[Start Source extract]
MexECON Blog

Quarterly Economic Overview - 2014 Q4

In the third quarter of 2014, Mexico's inflation-adjusted gross domestic product (GDP) was up 2.2% from the same period one year earlier, after increases of 1.6% in the second quarter and 1.9% in the first quarter.  Economic growth has been positive and relatively steady in recent quarters, but it remains somewhat below standard.  In the two decades from 1993 to 2013, the Mexican economy grew at an average annual rate of 2.5%.

With U.S. demand finally gathering strength, Mexican exports have recently been running approximately 5.0% above their levels one year earlier.  Exports of autos, auto parts, and other manufactured goods have been rising especially fast, giving a boost to Mexican factories.  That has prompted increased commercial investment, while private homebuilding remains in a strong recovery.  The expansion in these key industries helped cut the unemployment rate to a six-year low of 4.4% in December.  Consumer spending therefore continues to trend upward.  Nevertheless, weak public works spending and quickly rising imports have limited overall growth.

Mexican stability indicators remain relatively healthy, though risks are higher than they have been in some time.  Inflation is one potential concern.  In January 2014, the consumer price index (CPI) jumped 4.5% from the same month one year earlier, mostly reflecting new sales taxes.  The inflation rate then moderated, but it has not come down as much as some observers expected, and the December CPI was still up 4.1% year-over-year.  Policymakers at Banco de México believe inflation will soon fall to their goal of 3.0%, and that has encouraged them to maintain their benchmark interest rate at a record low since early summer.  Nevertheless, the policymakers acknowledge that inflation may not fall as expected, so they continue to suggest that their next policy move will probably be to increase interest rates.  Meanwhile, fiscal policy has become expansive.  The government's budget for 2015 projects a public sector deficit of slightly more than 3.0% of GDP, roughly equal to the deficit in 2014 but significantly more than the 2.3% deficit in 2013.  For comparison, the Organization for Economic Cooperation and Development (OECD) recently estimated the U.S. deficit was 5.1% of GDP in 2014.  Mexico's public sector net debt (including government-owned agencies and enterprises) stood at approximately 38.0% of GDP at the end of 2014, while the OECD says U.S. net debt stood at 85.5% of GDP.
[End Source extract]
_Problems to work on_
1. Repeat the stretch of the economic overview from "MexECON Blog" through "rate of 2.5%.".
2. Reproduce the stretch of the records from the line containing "Where should I" through the end of the records, omitting the pictures.
[Start Task inputs]
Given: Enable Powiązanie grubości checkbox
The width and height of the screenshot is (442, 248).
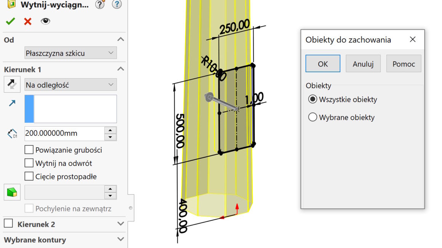Looking at the screenshot, I should [x=29, y=150].
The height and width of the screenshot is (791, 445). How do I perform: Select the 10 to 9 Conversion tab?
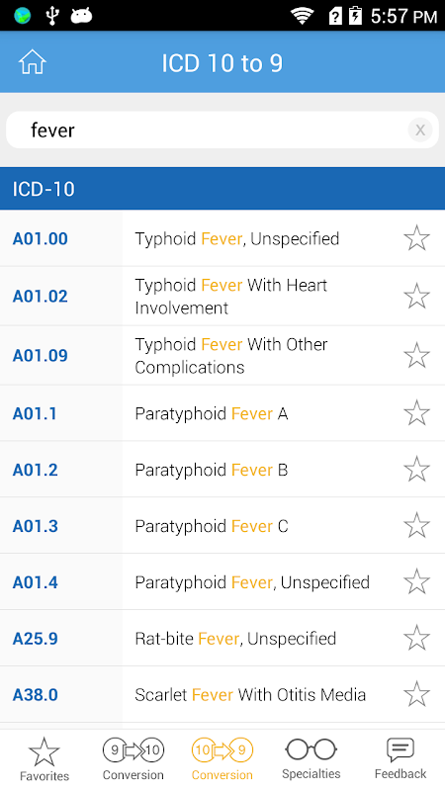222,759
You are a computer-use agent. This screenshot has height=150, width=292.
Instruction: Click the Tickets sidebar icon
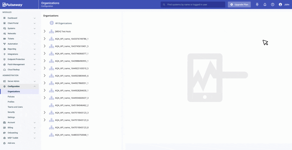(x=5, y=39)
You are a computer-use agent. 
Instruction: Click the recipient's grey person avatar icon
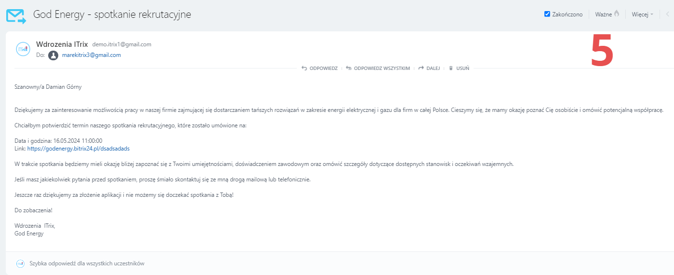[53, 55]
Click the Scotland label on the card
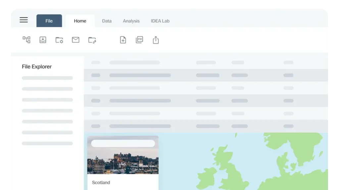This screenshot has height=190, width=339. pyautogui.click(x=101, y=182)
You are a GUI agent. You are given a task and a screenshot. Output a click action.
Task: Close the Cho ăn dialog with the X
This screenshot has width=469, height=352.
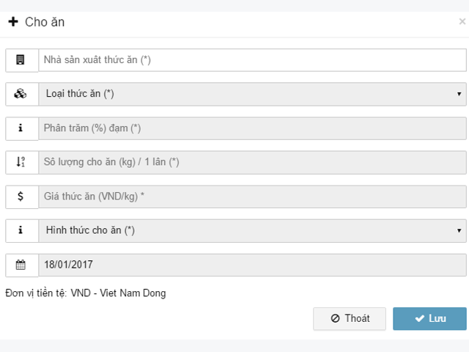462,21
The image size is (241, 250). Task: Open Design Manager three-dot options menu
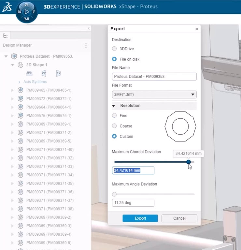coord(86,46)
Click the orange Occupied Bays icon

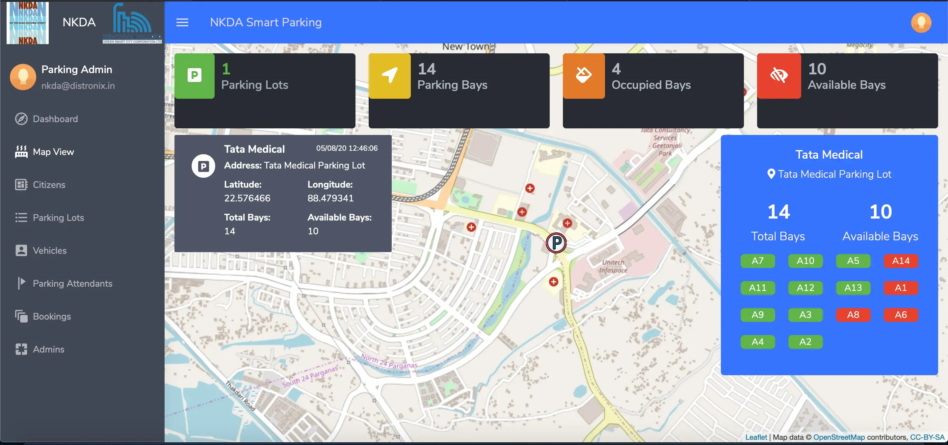click(583, 76)
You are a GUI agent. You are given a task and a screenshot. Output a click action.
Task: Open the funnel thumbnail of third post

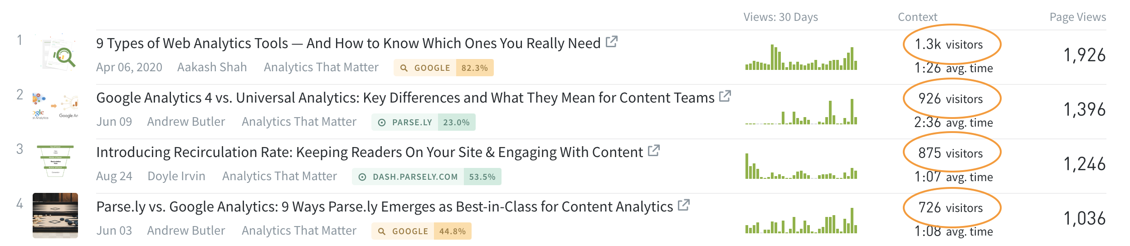coord(55,161)
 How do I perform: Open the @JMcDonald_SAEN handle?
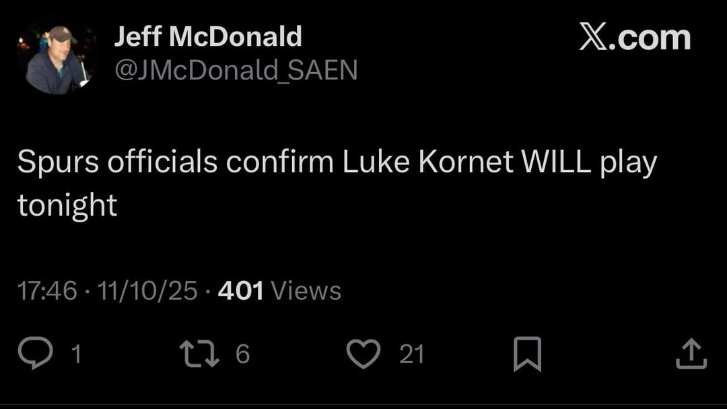click(236, 69)
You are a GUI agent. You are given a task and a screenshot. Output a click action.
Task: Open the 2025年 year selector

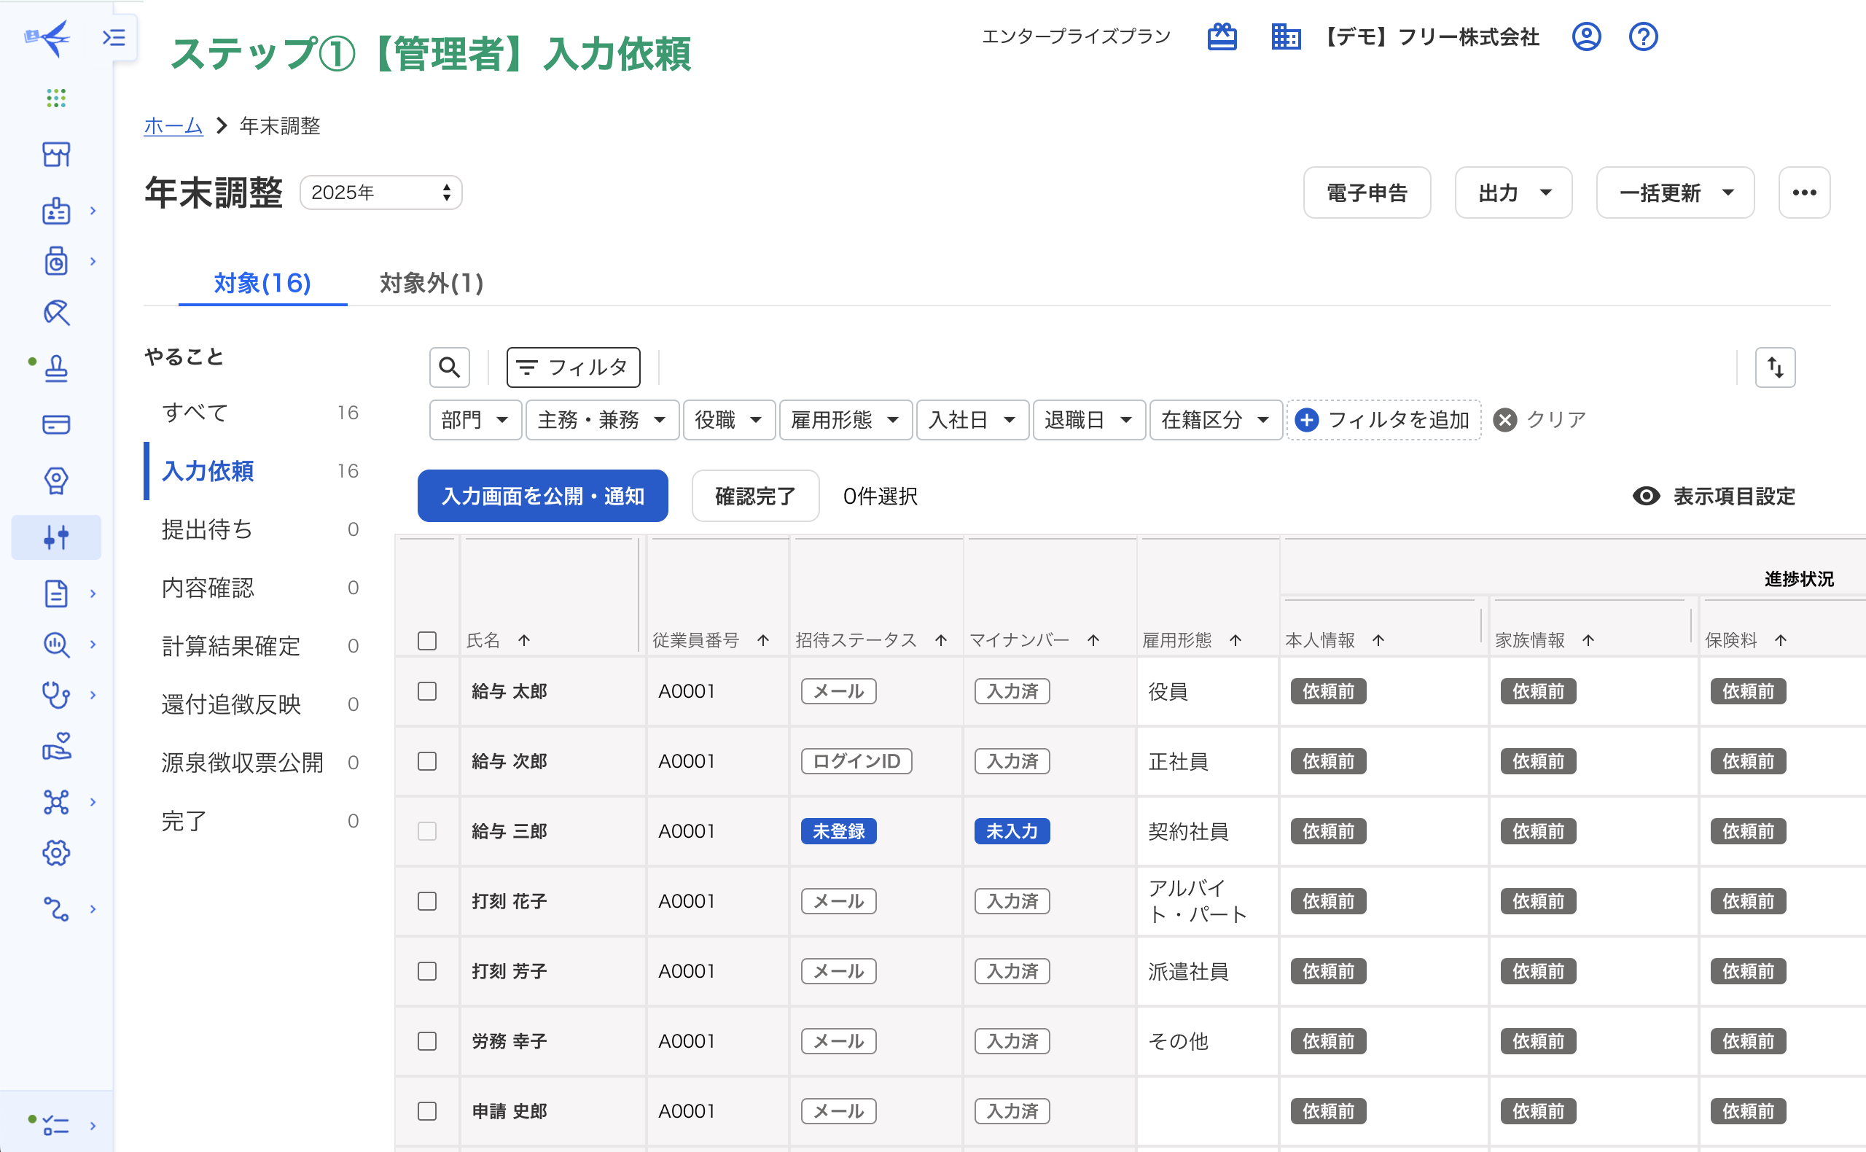click(x=381, y=193)
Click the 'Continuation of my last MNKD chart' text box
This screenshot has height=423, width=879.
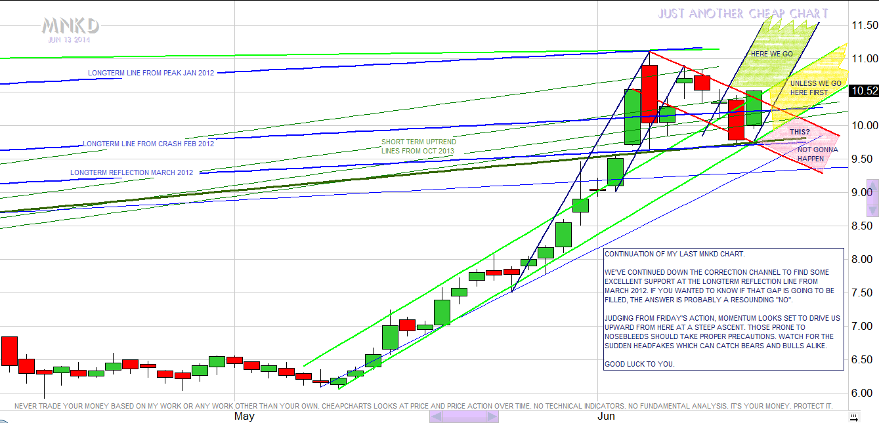(723, 308)
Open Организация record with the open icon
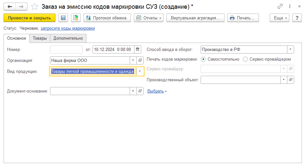 point(140,60)
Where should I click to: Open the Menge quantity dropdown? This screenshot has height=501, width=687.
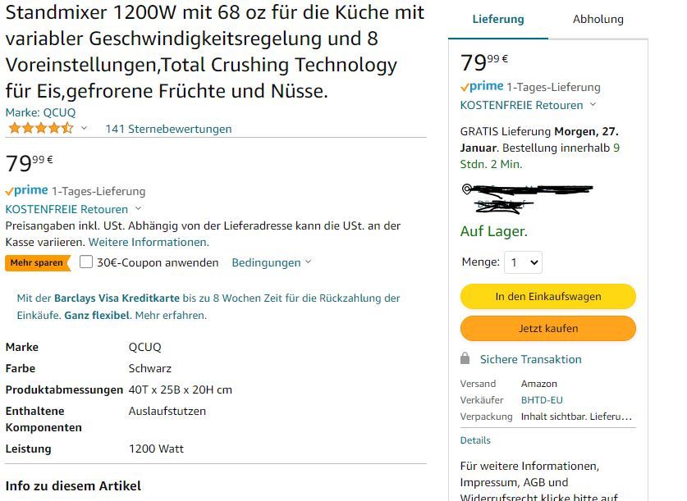click(x=523, y=262)
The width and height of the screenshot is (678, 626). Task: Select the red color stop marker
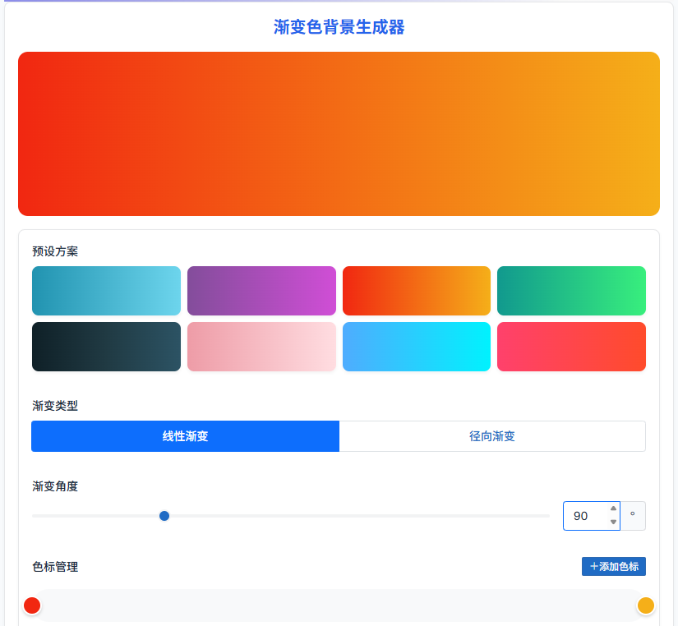click(32, 605)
[End Task inputs]
_Results of the tasks_
1.
MexECON Blog

Quarterly Economic Overview - 2014 Q4

In the third quarter of 2014, Mexico's inflation-adjusted gross domestic product (GDP) was up 2.2% from the same period one year earlier, after increases of 1.6% in the second quarter and 1.9% in the first quarter.  Economic growth has been positive and relatively steady in recent quarters, but it remains somewhat below standard.  In the two decades from 1993 to 2013, the Mexican economy grew at an average annual rate of 2.5%.

2.
Where should I click to: Open the Menge quantity dropdown? This screenshot has height=501, width=687.
click(x=523, y=262)
The width and height of the screenshot is (678, 626). Task: Select the red color stop marker
click(32, 605)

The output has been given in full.